The Perl Toolchain Summit needs more sponsors. If your company depends on Perl, please support this very important event.

NAME

Sort::Bucket - a fast XS bucket sort

SYNOPSIS

  use Sort::Bucket qw(inplace_bucket_sort);

  inplace_bucket_sort(@some_array);

DESCRIPTION

A fast XS implementation of the Bucket Sort algorithm. If your data is well suited to a bucket sort then this can be significantly faster than Perl's builtin sort() function.

A bucket sort works best when there is a large amount of variation in the first few bytes of the strings to be sorted.

LIMITATIONS

Only in-place sorting is implemented so far.

Limited to sorting in standard string comparison order.

Sort::Bucket can be used to sort either byte strings or character strings, but not a mixture. If you apply Sort::Bucket to an array containing both byte strings and character strings then it may sort them into the wrong order, so don't do that.

There is no locale support, i.e. use locale will not effect the order into which this module sorts your strings as it does with Perl's builtin sort.

If the array is already partially sorted, Perl's builtin sort() can take advantage of that to sort it very quickly. For this reason, Sort::Bucket can be slower than Perl's builtin sort on partially sorted input, even with data that's well suited to a bucket sort.

EXPORTS

Exports nothing by default. The following functions are available for import:

inplace_bucket_sort( ARRAY_OF_STRINGS [,BUCKET_BITS] )

Sorts ARRAY_OF_STRINGS in-place.

BUCKET_BITS specifies the number of bits from the start of each string to use to select the bucket into which to place the string. If set, it must be an integer from 1 to 31.

The elements of the array will be distributed into 2**BUCKET_BITS buckets, and then sorted within each bucket. If BUCKET_BITS is omitted then a sensible value will be selected based on the size of the array.

ALGORITHM

For each element in the array, a major bucket and a minor bucket value is computed. The major bucket is the first BUCKET_BITS bits of the string, and the minor bucket is the next 32 bits.

The elements are then distributed into 2**BUCKET_BITS major buckets, according to their major bucket values. The minor bucket value is stored along with each element.

For each of the 2**BUCKET_BITS possible major bucket values, the elements in that bucket are sorted by minor bucket. Any that compare equal by minor bucket are further sorted using Perl's native sort.

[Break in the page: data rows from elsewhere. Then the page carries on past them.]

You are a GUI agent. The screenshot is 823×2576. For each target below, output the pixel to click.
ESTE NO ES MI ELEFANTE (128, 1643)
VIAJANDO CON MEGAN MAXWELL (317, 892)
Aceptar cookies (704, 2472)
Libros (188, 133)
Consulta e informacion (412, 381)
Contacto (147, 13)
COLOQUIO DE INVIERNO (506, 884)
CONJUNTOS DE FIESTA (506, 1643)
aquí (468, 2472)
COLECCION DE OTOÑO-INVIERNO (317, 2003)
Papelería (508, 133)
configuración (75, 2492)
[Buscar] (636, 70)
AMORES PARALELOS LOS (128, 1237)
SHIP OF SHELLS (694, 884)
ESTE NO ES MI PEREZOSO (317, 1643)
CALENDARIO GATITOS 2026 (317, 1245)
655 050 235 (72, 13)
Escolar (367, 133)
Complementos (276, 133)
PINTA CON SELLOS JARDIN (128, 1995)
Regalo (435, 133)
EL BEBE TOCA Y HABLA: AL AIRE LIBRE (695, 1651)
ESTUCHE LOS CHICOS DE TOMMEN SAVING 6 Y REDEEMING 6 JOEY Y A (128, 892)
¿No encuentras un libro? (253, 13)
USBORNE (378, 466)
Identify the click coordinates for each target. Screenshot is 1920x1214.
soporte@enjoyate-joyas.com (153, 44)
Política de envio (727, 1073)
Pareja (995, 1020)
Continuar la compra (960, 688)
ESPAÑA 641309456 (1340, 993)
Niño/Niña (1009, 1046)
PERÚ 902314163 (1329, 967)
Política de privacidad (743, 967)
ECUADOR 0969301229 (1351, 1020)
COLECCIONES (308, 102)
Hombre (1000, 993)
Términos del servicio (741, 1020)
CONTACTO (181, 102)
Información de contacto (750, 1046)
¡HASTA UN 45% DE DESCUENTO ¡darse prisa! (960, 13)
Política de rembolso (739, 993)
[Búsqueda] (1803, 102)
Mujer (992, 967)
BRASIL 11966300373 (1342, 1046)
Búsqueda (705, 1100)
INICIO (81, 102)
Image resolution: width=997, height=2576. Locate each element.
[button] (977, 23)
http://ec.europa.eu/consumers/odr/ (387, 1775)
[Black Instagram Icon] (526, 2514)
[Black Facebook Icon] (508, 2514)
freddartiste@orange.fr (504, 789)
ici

The extra step of sorting by minor bucket before falling back to Perl's sort speeds up the process, since comparing 32-bit integers is much faster than comparing Perl scalars.

SEE ALSO

"sort" in perlfunc

There are several other fast sorting modules on CPAN, any of which may be faster than Sort::Bucket for your data. For example, Sort::Key. Sort::Maker, Sort::Merge.

If the data to be sorted does not fit into memory, you probably want Sort::External.

AUTHOR

Nick Cleaton, <nick@cleaton.net>

COPYRIGHT AND LICENSE

Copyright (C) 2010 by Nick Cleaton

This library is free software; you can redistribute it and/or modify it under the same terms as Perl itself, either Perl version 5.10.0 or, at your option, any later version of Perl 5 you may have available.